Lately, in flood-hit Assam, officials have realised the importance of local boatmen and swimmers that they can play a major role in saving lives. Thus these local men have been hired as a part of the official rescue mission.
As floods created havoc in Assam once again, this year, Majuli district administration and the Assam State Disaster Management Authority (ASDMA), decided to hire local boatmen and swimmers in their official rescue teams.
Because of regular floods and erosion, Majuli, the 480 square km river island district in Upper Assam, not only have witnessed loss of lives and properties, but the island is in the verge of extinction.
Now, for the first-time, Majuli's boatmen and swimmers have become officially part of the disaster management plan. Around 90 country boats have been hired by the district administration and the ASDMA for rescue operation in the island.
Moreover, six swimmers have been provided training to assist them in case of drowning or if people get stuck in flood waters.
"This time, we have tried to involve the community by training and making area-wise groups with officials, boatmen, swimmers and local youths to help the administration in rescue and relief operations besides rehabilitation. We have held 12 meetings of people living near the embankments to make them aware of the vulnerable stretches so that they can inform the rescue team in case of possible breaches and ensure that people can be shifted immediately. We had a meeting with the boatmen and swimmers on May 23 so that they can help us in rescue work," Majuli deputy commissioner Pallab Lochan Jha told The Telegraph.

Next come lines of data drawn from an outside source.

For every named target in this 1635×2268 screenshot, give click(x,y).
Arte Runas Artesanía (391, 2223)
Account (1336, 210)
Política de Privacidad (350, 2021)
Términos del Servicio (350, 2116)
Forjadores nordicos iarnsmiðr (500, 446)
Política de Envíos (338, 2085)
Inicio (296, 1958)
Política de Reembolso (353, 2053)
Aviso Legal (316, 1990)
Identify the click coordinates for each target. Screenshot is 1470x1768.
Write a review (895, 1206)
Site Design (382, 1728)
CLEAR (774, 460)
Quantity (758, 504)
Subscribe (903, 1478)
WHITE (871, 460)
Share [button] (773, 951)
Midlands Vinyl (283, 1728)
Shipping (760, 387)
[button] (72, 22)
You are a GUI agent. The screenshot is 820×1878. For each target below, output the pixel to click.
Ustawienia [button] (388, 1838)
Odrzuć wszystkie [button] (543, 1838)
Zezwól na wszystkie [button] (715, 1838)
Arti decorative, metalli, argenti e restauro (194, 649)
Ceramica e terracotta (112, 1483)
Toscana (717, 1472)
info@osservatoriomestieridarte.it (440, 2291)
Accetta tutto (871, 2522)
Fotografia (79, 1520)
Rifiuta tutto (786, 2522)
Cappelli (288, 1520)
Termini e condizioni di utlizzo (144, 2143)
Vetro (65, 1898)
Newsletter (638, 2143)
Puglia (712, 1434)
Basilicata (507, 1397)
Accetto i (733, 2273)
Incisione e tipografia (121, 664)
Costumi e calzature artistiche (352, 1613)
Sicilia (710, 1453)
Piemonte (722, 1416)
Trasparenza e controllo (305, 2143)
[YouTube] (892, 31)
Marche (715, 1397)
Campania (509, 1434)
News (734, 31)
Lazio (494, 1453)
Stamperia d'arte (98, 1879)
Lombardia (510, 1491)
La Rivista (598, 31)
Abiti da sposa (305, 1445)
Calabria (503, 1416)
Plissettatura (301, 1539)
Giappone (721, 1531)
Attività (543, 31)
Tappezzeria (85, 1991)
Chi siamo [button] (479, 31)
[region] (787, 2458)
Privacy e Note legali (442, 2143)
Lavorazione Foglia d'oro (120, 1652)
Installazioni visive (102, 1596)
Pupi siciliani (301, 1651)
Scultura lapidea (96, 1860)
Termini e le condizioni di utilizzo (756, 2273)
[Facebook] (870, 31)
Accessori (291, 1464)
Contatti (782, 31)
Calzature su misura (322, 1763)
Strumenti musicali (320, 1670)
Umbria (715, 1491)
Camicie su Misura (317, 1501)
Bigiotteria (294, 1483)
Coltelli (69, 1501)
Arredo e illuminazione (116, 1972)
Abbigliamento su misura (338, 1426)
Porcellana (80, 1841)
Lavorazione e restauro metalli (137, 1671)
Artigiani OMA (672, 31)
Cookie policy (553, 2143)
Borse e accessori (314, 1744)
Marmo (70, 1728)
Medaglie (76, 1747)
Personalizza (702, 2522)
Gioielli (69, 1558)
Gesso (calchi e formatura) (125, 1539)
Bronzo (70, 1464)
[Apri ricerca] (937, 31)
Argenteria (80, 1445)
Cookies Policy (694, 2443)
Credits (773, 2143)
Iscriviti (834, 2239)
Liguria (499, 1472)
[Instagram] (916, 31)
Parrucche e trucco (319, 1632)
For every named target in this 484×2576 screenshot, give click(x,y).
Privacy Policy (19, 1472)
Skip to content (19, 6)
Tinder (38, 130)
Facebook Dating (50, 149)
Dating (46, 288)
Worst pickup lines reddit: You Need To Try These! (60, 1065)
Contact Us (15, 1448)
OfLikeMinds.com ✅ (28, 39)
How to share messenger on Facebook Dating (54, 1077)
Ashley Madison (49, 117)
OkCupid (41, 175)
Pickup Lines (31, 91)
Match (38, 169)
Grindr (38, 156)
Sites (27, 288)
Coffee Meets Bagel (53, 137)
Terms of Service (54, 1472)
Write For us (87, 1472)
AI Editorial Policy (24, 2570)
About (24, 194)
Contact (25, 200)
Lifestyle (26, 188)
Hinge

Officials are conducting regular meetings with gaonburhas (village headmen) to take stock of the problems in their villages. According to officials, special attention is given to Majuli during floods, as out of the 141 revenue villages, 62 are most-vulnerable to floods and erosion every year.
"The country boats have been requisitioned for deployment near the vulnerable villages so that the boatmen can rush there in case of drowning or rescuing people stuck in floods. The gaonburhas will either inform the disaster management cell in the deputy commissioner's office or the boatmen directly to carry out rescue operations," said Papori Boruah, field officer of the District Disaster Management Authority (DDMA), Majuli.
According to statistics, because of erosion Majuli's size has reduced to 480 square km in 2014 from 1,245.12 square km in 1950. A total of 4,301 families have been affected because of erosion since 2000, while 11,076.81 hectares of crop area have been affected during the same period.
In Assam, floods have affected more than 2.68 lakh people in Barpeta, Lakhimpur, Jorhat, Karimganj, Cachar, Dhemaji, Karbi Anglong and Biswanath districts, this monsoon.
The ASDMA's report said 453 villages have been inundated and over 5,272 hectares of crop area damaged by the swirling flood waters.
Karimganj is the worst hit with 1.53 lakh sufferers. 76,000 people have been affected in Lakhimpur. 5,670 people have taken shelter in 269 relief camps set up in four districts.